··· Source material

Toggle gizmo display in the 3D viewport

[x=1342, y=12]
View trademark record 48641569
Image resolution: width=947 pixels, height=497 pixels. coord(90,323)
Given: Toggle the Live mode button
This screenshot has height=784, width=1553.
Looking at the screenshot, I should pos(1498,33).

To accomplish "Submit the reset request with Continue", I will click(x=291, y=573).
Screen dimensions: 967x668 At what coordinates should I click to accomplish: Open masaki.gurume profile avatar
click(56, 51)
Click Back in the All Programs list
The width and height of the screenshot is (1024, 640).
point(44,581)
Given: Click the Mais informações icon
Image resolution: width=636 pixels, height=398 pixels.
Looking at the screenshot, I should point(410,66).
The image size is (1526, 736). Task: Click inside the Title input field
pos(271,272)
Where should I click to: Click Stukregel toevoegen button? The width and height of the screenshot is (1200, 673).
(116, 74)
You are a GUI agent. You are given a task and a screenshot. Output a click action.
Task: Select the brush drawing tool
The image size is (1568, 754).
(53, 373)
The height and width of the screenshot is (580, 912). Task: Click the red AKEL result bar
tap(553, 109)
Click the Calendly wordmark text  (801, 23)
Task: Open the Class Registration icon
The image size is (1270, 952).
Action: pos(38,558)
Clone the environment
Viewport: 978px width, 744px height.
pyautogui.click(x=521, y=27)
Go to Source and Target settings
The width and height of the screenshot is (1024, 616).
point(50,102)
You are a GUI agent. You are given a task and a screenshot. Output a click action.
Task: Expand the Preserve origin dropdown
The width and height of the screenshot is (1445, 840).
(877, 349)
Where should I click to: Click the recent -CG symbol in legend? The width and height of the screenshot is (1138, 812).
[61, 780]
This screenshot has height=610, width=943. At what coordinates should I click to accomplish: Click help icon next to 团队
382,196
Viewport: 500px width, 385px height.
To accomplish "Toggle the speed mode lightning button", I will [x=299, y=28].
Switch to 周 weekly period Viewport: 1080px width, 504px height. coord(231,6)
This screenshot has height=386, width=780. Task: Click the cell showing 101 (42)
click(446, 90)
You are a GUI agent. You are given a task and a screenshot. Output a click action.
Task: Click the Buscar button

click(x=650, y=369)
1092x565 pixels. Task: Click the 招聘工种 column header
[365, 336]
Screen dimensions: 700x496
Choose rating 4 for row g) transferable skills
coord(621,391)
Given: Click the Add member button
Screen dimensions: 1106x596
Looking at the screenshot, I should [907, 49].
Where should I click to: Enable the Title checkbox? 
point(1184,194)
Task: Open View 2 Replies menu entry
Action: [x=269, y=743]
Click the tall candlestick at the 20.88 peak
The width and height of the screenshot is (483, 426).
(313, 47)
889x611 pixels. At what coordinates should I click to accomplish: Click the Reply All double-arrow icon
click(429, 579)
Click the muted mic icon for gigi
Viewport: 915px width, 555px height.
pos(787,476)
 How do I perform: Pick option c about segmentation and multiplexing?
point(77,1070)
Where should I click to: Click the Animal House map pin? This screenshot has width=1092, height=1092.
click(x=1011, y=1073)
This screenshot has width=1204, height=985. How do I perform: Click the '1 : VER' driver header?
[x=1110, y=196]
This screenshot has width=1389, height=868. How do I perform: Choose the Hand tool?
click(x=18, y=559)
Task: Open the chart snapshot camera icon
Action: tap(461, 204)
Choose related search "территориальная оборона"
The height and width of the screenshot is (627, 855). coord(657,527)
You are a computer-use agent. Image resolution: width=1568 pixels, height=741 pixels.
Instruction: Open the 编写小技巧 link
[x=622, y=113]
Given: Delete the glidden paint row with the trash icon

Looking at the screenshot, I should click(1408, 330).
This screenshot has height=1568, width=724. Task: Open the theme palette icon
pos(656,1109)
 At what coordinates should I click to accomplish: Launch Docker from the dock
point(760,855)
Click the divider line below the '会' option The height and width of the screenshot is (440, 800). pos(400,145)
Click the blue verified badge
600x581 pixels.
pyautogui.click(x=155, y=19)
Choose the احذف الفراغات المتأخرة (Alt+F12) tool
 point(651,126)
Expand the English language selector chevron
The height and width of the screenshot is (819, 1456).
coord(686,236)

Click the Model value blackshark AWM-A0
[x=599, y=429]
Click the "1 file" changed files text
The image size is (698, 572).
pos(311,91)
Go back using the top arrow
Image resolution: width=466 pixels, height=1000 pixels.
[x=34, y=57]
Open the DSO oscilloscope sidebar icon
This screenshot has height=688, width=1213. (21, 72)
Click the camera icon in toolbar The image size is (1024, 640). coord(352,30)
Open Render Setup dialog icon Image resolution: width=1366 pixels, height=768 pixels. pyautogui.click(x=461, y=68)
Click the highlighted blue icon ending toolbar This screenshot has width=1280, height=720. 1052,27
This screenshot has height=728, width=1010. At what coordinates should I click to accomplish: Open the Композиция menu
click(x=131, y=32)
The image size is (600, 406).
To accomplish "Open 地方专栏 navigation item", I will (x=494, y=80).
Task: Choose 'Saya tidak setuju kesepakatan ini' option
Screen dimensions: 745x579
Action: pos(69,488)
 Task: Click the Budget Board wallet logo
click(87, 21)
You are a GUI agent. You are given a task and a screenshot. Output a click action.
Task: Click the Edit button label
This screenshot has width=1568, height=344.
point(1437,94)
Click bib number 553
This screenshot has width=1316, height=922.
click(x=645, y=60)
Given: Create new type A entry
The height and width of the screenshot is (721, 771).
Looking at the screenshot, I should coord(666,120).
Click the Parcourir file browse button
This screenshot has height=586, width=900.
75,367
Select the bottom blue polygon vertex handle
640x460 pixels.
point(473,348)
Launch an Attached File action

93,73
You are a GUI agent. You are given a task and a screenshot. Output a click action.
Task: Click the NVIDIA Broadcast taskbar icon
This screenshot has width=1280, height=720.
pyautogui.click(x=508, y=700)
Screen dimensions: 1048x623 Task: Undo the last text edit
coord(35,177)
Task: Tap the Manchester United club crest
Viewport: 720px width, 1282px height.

······

→ Work instructions: Update the listing above by changing every "GUI agent" to "screen assistant" and leaving everything else the same.

→ Solution to this problem:
Toggle gizmo display in the 3D viewport

[x=1342, y=12]
View trademark record 48641569
Image resolution: width=947 pixels, height=497 pixels. coord(90,323)
Given: Toggle the Live mode button
This screenshot has height=784, width=1553.
Looking at the screenshot, I should pos(1498,33).

To accomplish "Submit the reset request with Continue", I will click(x=291, y=573).
Screen dimensions: 967x668 At what coordinates should I click to accomplish: Open masaki.gurume profile avatar
click(56, 51)
Click Back in the All Programs list
The width and height of the screenshot is (1024, 640).
point(44,581)
Given: Click the Mais informações icon
Image resolution: width=636 pixels, height=398 pixels.
Looking at the screenshot, I should point(410,66).
The image size is (1526, 736). Task: Click inside the Title input field
pos(271,272)
Where should I click to: Click Stukregel toevoegen button? The width and height of the screenshot is (1200, 673).
(116, 74)
You are a screen assistant. You are given a task and a screenshot. Output a click action.
Task: Select the brush drawing tool
The image size is (1568, 754).
(53, 373)
The height and width of the screenshot is (580, 912). Task: Click the red AKEL result bar
tap(553, 109)
Click the Calendly wordmark text  (801, 23)
Task: Open the Class Registration icon
The image size is (1270, 952).
Action: pos(38,558)
Clone the environment
Viewport: 978px width, 744px height.
pyautogui.click(x=521, y=27)
Go to Source and Target settings
The width and height of the screenshot is (1024, 616).
point(50,102)
You are a screen assistant. You are given a task and a screenshot. Output a click action.
Task: Expand the Preserve origin dropdown
The width and height of the screenshot is (1445, 840).
(877, 349)
Where should I click to: Click the recent -CG symbol in legend? The width and height of the screenshot is (1138, 812).
[61, 780]
This screenshot has height=610, width=943. At what coordinates should I click to accomplish: Click help icon next to 团队
382,196
Viewport: 500px width, 385px height.
To accomplish "Toggle the speed mode lightning button", I will [x=299, y=28].
Switch to 周 weekly period Viewport: 1080px width, 504px height. coord(231,6)
This screenshot has height=386, width=780. Task: Click the cell showing 101 (42)
click(446, 90)
You are a screen assistant. You are given a task and a screenshot. Output a click action.
Task: Click the Buscar button

click(x=650, y=369)
1092x565 pixels. Task: Click the 招聘工种 column header
[365, 336]
Screen dimensions: 700x496
Choose rating 4 for row g) transferable skills
coord(621,391)
Given: Click the Add member button
Screen dimensions: 1106x596
Looking at the screenshot, I should [907, 49].
Where should I click to: Enable the Title checkbox? 
point(1184,194)
Task: Open View 2 Replies menu entry
Action: [x=269, y=743]
Click the tall candlestick at the 20.88 peak
The width and height of the screenshot is (483, 426).
(313, 47)
889x611 pixels. At what coordinates should I click to accomplish: Click the Reply All double-arrow icon
click(429, 579)
Click the muted mic icon for gigi
Viewport: 915px width, 555px height.
pos(787,476)
 How do I perform: Pick option c about segmentation and multiplexing?
point(77,1070)
Where should I click to: Click the Animal House map pin? This screenshot has width=1092, height=1092.
click(x=1011, y=1073)
This screenshot has width=1204, height=985. How do I perform: Click the '1 : VER' driver header?
[x=1110, y=196]
This screenshot has width=1389, height=868. How do I perform: Choose the Hand tool?
click(x=18, y=559)
Task: Open the chart snapshot camera icon
Action: tap(461, 204)
Choose related search "территориальная оборона"
The height and width of the screenshot is (627, 855). coord(657,527)
You are a computer-use agent. Image resolution: width=1568 pixels, height=741 pixels.
Instruction: Open the 编写小技巧 link
[x=622, y=113]
Given: Delete the glidden paint row with the trash icon

Looking at the screenshot, I should click(1408, 330).
This screenshot has height=1568, width=724. Task: Open the theme palette icon
pos(656,1109)
 At what coordinates should I click to accomplish: Launch Docker from the dock
point(760,855)
Click the divider line below the '会' option The height and width of the screenshot is (440, 800). pos(400,145)
Click the blue verified badge
600x581 pixels.
pyautogui.click(x=155, y=19)
Choose the احذف الفراغات المتأخرة (Alt+F12) tool
 point(651,126)
Expand the English language selector chevron
The height and width of the screenshot is (819, 1456).
coord(686,236)

Click the Model value blackshark AWM-A0
[x=599, y=429]
Click the "1 file" changed files text
The image size is (698, 572).
pos(311,91)
Go back using the top arrow
Image resolution: width=466 pixels, height=1000 pixels.
[x=34, y=57]
Open the DSO oscilloscope sidebar icon
This screenshot has height=688, width=1213. (21, 72)
Click the camera icon in toolbar The image size is (1024, 640). coord(352,30)
Open Render Setup dialog icon Image resolution: width=1366 pixels, height=768 pixels. pyautogui.click(x=461, y=68)
Click the highlighted blue icon ending toolbar This screenshot has width=1280, height=720. 1052,27
This screenshot has height=728, width=1010. At what coordinates should I click to accomplish: Open the Композиция menu
click(x=131, y=32)
The image size is (600, 406).
To accomplish "Open 地方专栏 navigation item", I will (x=494, y=80).
Task: Choose 'Saya tidak setuju kesepakatan ini' option
Screen dimensions: 745x579
Action: pos(69,488)
 Task: Click the Budget Board wallet logo
click(87, 21)
You are a screen assistant. You are given a task and a screenshot. Output a click action.
Task: Click the Edit button label
This screenshot has width=1568, height=344.
point(1437,94)
Click bib number 553
This screenshot has width=1316, height=922.
click(x=645, y=60)
Given: Create new type A entry
The height and width of the screenshot is (721, 771).
Looking at the screenshot, I should coord(666,120).
Click the Parcourir file browse button
This screenshot has height=586, width=900.
75,367
Select the bottom blue polygon vertex handle
640x460 pixels.
point(473,348)
Launch an Attached File action

93,73
You are a screen assistant. You are given a task and a screenshot. Output a click action.
Task: Click the NVIDIA Broadcast taskbar icon
This screenshot has width=1280, height=720.
pyautogui.click(x=508, y=700)
Screen dimensions: 1048x623 Task: Undo the last text edit
coord(35,177)
Task: Tap the Manchester United club crest
Viewport: 720px width, 1282px height.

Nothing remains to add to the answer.